**EXERCISE BRIEF:** Your response should be the lines from the one holding "Home (21, 126)" to the last line of the data below, copied exactly and with no additions.

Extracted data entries
•••••

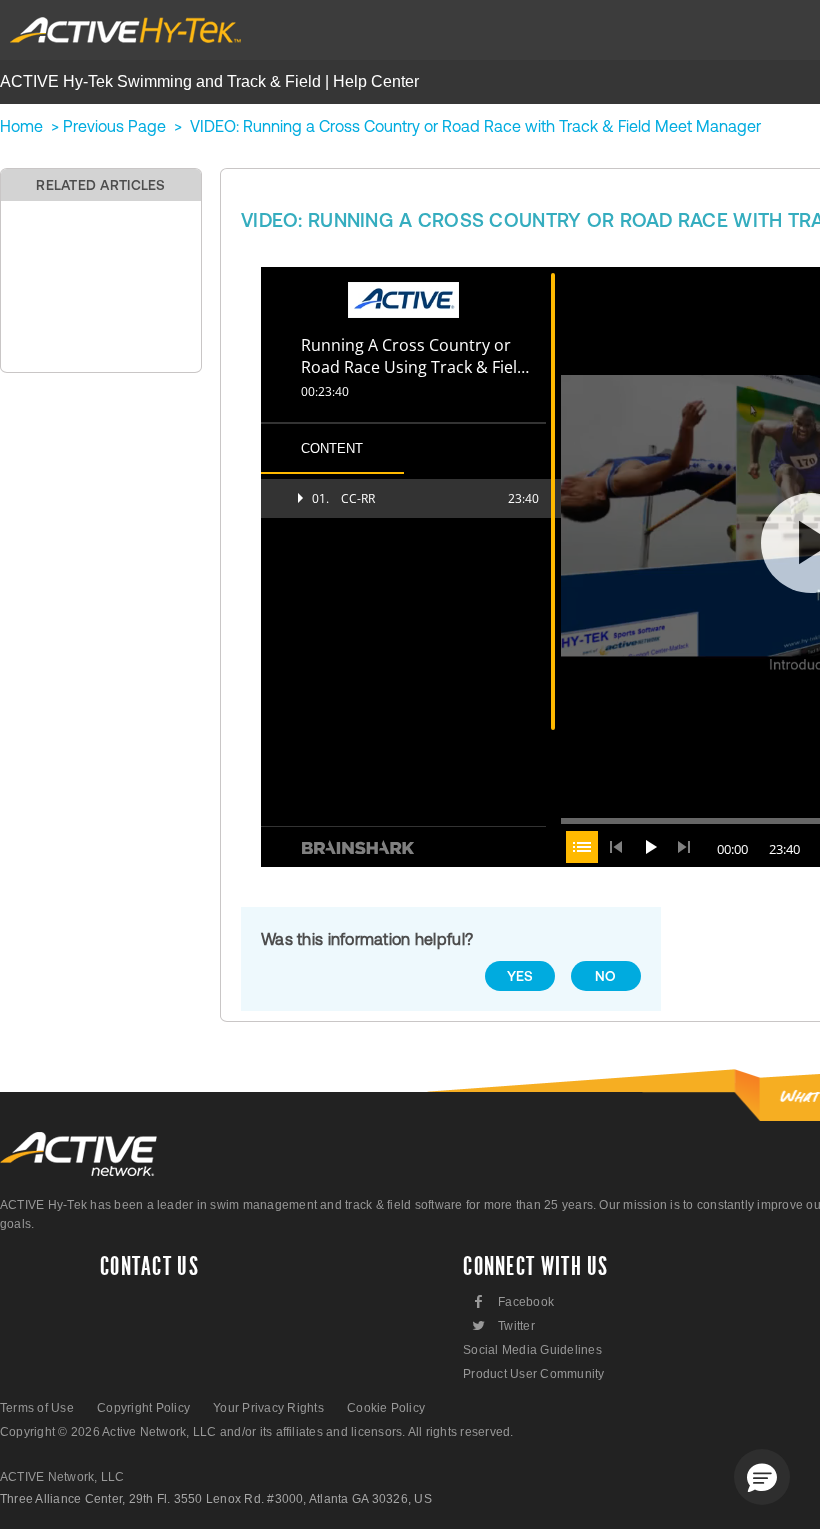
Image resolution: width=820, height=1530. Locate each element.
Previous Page (114, 126)
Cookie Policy (386, 1408)
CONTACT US (149, 1267)
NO (606, 976)
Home (21, 126)
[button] (762, 1477)
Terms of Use (37, 1408)
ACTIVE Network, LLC (62, 1477)
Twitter (502, 1325)
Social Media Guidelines (532, 1350)
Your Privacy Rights (268, 1408)
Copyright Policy (143, 1408)
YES (520, 976)
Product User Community (533, 1374)
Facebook (514, 1301)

•••••

**EXERCISE ANSWER:**
Home (21, 126)
[button] (762, 1477)
Terms of Use (37, 1408)
ACTIVE Network, LLC (62, 1477)
Twitter (502, 1325)
Social Media Guidelines (532, 1350)
Your Privacy Rights (268, 1408)
Copyright Policy (143, 1408)
YES (520, 976)
Product User Community (533, 1374)
Facebook (514, 1301)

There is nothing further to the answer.